I will respond by saying that the main reason for those disorders in my view is the sense of continuous academic stress, and this is not present in many Sudanese universities. I, for example, studied at the University of Khartoum’s College of Engineering in one of the departments that is said to be a department with high academic pressure. However, several of my classmates and I used to study only in the last month of the semester with only some diligence throughout the year, and that was enough to achieve success and very high marks. On the other hand, the College of Medicine had that kind of continuous academic stress throughout the year; whereas the probability of the emergence of these disorders in medical students is very high. In truth, the main motivation for writing this essay was the story of two very dear friends of mine who study in the University of Khartoum’s College of Medicine and were affected by similar disorders. Because they did not find the necessary help, they wasted extra years of their lives in college. One of the friends confirmed to me that the number of students affected by such issues amounted to half of the students in the University of Khartoum’s College of Medicine, nothing less. The effects of this continuous academic stress appear not in the form of outbursts but rather in the form of addiction to sedatives and drugs which students resort to as a means of reducing the severity of academic and life pressures. I remember that one of my friends began a research study on the number of students that use ‘bango’ (marijuana) or other substances at the colleges of the University of Khartoum, and he found that the college that had the highest amount of drug users was the College of Medicine. 

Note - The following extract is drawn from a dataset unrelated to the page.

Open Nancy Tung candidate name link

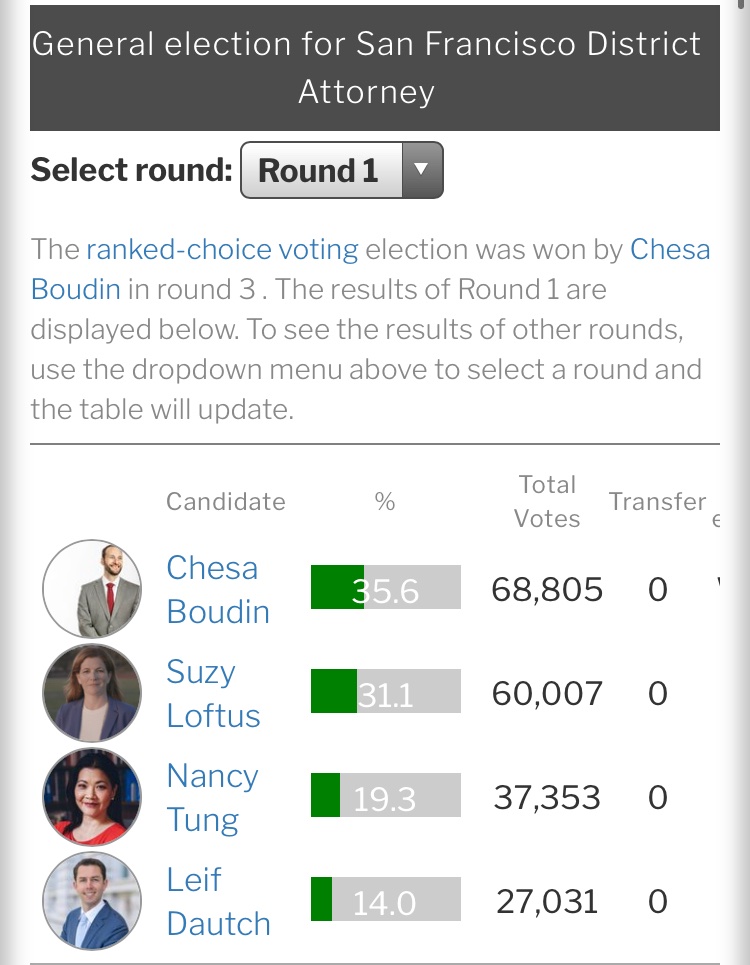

There must be a level of awareness from the university administration and from the departments of academic affairs within them regarding the challenges that students face (particularly in medicine) and the provision of conditions and arrangements to help those students mitigate the severity of the crises. The university that I studied at in the UK has a center whose main mission is to monitor the conditions of students that are affected by these issues and to provide the necessary counseling and assistance for them to overcome the crisis. This center has influence on the policies of the university and the decisions dealing with the content of the curriculum and their appropriateness to the capabilities of the students. In this manner, it affects the policies of the university towards the section of students that deals with these challenges, so like I mentioned, for example, they can give an extra 25% of the original exam time, in addition to a lot of facilitation and assistance that has to do with the timing of the exam, the student’s history, and the accompanying conditions.

Secondly, there must be awareness from the community about such problems, and we must move away from immediately blaming or simply explaining that it is ‘the evil eye or witchcraft or envy’ because many times the matter is just a psychological issue that needs some care or assistance. People must also understand that depression or anxiety are psychological illnesses that actually affect peoples’ lives in practice, not weaknesses on the part of the student, and that students can overcome these illnesses with a little care and assistance to return to living their normal lives.